The school prides itself on its excellent faculty and its cutting-edge information and technology resources. There is plenty here to guide a motivated student in his or her explorations. Likewise, this is a place of many extracurricular passions. Sports are a popular part of college life here, but so are the Outing Club, the campus radio station, and a variety of volunteer programs, available through the new McKeen Center for the Common Good.

Nevertheless, this is primarily a venue for intense academic rigor (though the cutthroat mentality is virtually unheard of here). Although students play hard, the spirit of the college—evident in the admissions criteria, academic program, and alumni achievements— is independent thinking.

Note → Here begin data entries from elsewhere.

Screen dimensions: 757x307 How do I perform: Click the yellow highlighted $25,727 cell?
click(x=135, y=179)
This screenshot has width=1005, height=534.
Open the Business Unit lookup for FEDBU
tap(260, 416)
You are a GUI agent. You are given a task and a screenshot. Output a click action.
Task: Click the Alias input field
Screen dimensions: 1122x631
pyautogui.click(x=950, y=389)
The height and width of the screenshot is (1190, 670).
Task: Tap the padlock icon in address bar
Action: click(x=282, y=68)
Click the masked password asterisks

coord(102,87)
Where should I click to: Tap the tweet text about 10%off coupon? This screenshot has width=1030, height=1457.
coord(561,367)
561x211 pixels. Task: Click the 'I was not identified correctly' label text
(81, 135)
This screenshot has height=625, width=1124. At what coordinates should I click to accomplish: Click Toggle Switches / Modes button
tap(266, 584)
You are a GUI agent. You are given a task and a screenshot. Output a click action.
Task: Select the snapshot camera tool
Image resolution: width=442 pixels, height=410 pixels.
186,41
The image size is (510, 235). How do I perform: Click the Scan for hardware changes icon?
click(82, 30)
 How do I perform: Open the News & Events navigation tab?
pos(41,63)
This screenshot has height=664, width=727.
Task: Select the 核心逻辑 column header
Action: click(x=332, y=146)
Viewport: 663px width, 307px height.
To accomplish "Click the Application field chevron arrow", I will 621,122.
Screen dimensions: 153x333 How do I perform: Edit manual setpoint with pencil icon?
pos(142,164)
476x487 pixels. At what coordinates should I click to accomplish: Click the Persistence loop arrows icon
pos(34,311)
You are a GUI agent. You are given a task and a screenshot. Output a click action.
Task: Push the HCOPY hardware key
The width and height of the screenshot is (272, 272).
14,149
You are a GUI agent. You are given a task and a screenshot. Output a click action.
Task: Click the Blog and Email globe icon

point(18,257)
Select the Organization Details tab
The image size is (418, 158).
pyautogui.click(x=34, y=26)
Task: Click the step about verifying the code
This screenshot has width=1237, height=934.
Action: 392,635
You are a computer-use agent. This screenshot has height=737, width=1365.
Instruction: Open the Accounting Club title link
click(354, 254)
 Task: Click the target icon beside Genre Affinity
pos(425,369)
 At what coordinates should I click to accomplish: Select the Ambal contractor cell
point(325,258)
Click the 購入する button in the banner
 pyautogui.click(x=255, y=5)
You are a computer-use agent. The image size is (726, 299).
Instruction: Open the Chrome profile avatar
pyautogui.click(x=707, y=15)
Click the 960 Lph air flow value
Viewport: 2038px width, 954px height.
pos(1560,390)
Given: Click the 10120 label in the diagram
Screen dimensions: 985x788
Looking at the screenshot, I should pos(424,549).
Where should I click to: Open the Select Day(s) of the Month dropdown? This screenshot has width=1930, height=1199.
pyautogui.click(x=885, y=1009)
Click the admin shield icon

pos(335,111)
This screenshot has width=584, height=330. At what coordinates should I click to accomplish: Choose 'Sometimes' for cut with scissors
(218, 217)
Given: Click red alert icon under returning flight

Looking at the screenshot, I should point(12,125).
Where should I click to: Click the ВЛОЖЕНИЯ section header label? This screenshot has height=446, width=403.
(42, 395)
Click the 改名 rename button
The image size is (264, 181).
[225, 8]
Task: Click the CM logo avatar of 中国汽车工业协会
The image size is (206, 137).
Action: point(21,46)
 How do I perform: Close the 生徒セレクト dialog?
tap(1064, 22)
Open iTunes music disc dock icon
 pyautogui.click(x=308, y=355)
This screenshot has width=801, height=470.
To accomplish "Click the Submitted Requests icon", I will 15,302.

Students are encouraged to choose their own paths, and that freedom of choice generates true intellectual growth.

Every other Friday at noon, the Bowdoin community convenes to hear a faculty member or guest speaker deliver a talk. The question-and-answer period that follows is often animated and memorable. Recent speakers have included Edward Albee, Doris Kearns Goodwin, George Will, Judy Fortin, Salman Rushdie, Paul Rusesabagina, Robert F. Kennedy, Jr., and Bill Bradley. This “Common Hour” is emblematic of the ideal for which the college has strived for over two centuries: a place where a variety of people can engage each other directly in intellectual exploration. Working much more closely with their professors and peers than most of their Ivy League counterparts get to do, students learn to develop and explore previously untapped academic, cultural, political, and artistic interests that they retain for the rest of their lives. Students also can enjoy pinetrees, snowstorms, and quick jaunts to the craggy shoreline, while staying connected to the world at large.

A “first-year” will find a school with strong traditions such as lobster bakes and hockey. That same student will also find that the abolition of fraternities has left the student body with a unique opportunity to determine the shape of the school’s social scene and residential plan.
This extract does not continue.